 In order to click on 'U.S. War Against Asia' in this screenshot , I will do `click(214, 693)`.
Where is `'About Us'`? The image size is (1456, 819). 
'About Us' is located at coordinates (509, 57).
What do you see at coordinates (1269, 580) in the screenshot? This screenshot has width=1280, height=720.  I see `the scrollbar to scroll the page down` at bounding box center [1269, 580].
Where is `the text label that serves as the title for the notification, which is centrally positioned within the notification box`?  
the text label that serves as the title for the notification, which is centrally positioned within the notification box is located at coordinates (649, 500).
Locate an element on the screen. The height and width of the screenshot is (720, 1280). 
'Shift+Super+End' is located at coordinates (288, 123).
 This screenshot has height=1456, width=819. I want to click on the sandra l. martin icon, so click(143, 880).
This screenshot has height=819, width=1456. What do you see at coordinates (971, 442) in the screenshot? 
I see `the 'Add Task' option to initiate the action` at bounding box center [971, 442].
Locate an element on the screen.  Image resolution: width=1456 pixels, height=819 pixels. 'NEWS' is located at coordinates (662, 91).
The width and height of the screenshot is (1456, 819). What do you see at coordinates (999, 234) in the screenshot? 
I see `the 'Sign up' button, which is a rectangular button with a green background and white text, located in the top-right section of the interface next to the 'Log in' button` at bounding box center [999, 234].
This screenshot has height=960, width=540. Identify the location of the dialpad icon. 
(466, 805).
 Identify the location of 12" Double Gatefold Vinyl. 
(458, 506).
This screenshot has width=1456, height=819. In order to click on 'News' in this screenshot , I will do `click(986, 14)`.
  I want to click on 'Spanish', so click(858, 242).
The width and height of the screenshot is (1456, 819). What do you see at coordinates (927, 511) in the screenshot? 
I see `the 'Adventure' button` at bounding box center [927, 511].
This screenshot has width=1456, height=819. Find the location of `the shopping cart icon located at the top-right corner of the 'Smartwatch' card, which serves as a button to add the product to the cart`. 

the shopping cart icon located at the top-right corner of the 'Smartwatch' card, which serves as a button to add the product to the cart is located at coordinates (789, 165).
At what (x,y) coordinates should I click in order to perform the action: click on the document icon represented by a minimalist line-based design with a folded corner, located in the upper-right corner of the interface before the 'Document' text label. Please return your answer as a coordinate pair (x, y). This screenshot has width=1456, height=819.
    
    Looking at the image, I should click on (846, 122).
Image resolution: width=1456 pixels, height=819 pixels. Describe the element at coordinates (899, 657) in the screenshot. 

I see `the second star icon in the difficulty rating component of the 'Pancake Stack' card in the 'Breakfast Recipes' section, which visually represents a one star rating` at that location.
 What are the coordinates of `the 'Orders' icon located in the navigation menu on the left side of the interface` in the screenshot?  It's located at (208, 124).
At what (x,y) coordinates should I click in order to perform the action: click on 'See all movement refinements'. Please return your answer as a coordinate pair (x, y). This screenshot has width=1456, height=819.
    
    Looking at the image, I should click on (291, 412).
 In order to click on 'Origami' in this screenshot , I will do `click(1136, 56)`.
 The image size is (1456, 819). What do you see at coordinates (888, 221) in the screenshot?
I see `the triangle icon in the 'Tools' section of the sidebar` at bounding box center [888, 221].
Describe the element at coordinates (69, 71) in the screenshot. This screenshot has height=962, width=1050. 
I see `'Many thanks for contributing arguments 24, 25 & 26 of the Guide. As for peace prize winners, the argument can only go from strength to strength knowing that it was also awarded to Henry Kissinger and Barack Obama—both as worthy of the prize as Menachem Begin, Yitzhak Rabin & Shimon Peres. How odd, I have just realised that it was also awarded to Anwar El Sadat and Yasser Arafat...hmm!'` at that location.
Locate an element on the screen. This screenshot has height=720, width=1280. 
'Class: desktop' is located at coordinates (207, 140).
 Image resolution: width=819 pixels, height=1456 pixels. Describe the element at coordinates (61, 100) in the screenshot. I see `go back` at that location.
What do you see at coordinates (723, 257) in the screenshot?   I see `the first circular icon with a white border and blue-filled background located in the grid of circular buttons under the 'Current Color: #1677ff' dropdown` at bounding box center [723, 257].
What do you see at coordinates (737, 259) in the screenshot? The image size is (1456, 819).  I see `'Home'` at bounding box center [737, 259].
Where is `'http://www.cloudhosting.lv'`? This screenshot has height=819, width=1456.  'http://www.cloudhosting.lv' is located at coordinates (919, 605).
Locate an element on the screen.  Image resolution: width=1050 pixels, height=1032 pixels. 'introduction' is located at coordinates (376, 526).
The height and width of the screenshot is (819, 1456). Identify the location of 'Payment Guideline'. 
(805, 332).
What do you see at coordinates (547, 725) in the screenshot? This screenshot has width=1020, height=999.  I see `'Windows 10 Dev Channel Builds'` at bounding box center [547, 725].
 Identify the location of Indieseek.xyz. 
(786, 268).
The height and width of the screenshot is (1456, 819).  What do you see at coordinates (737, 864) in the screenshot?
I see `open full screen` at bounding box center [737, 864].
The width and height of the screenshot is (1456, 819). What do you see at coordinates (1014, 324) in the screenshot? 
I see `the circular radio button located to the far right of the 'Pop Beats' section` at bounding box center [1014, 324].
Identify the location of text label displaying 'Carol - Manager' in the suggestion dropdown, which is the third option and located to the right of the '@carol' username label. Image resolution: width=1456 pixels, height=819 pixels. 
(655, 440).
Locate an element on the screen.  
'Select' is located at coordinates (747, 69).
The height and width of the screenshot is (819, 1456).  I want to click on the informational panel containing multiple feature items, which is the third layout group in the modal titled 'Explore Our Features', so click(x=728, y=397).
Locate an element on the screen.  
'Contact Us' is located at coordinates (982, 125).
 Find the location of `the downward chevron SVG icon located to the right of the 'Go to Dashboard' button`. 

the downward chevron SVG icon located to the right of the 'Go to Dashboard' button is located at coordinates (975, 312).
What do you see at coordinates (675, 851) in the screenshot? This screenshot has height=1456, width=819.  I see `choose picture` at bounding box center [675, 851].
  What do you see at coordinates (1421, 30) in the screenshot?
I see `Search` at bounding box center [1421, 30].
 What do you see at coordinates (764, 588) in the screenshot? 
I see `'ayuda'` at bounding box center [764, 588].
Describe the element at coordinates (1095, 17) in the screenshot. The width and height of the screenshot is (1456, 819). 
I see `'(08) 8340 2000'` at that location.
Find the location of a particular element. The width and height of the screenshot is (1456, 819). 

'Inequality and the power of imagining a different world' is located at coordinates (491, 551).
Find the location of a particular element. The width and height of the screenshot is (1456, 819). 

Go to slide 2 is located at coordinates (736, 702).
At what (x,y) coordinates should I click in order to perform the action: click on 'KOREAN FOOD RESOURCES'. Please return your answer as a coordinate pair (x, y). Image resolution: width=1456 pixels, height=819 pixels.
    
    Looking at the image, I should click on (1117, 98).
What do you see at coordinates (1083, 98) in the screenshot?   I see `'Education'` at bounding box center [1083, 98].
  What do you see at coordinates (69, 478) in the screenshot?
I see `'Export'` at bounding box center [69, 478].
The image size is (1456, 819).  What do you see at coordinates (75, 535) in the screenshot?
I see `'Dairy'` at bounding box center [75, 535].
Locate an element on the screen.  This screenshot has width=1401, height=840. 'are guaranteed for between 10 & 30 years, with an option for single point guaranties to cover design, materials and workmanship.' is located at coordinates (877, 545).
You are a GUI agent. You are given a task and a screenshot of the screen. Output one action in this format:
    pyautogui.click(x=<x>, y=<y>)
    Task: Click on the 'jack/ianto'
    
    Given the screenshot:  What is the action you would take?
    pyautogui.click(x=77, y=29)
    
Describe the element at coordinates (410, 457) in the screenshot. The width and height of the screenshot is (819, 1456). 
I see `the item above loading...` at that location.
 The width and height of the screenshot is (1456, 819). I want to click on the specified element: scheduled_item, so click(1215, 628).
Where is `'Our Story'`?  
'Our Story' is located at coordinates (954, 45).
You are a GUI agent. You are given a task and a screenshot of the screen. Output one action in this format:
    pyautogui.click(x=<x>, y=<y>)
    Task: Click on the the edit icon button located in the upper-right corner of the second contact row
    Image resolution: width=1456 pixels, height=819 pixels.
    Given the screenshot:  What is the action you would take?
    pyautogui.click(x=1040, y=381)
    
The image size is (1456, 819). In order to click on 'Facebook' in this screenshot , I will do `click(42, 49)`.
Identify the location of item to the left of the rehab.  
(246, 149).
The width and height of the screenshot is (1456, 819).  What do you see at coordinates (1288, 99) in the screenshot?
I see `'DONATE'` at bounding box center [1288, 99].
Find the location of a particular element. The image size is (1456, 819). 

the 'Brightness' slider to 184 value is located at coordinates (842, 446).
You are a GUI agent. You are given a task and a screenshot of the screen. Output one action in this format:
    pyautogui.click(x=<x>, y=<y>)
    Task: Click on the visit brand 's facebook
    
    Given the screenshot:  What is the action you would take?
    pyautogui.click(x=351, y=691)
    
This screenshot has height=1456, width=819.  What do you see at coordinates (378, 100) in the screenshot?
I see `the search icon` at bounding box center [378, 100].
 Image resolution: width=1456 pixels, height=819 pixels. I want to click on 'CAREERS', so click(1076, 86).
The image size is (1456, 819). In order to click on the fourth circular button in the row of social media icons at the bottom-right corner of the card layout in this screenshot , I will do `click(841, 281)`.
○ ○ ○ ○ ○ ○ ○
WORK INSTRUCTIONS:
Copy the lines from the records verbatim, beginning at the line containing "click on 'See" and stopping after the line containing "center [888, 221].".

IN RESPONSE:
At what (x,y) coordinates should I click in order to perform the action: click on 'See all movement refinements'. Please return your answer as a coordinate pair (x, y). This screenshot has width=1456, height=819.
    
    Looking at the image, I should click on (291, 412).
 In order to click on 'Origami' in this screenshot , I will do `click(1136, 56)`.
 The image size is (1456, 819). What do you see at coordinates (888, 221) in the screenshot?
I see `the triangle icon in the 'Tools' section of the sidebar` at bounding box center [888, 221].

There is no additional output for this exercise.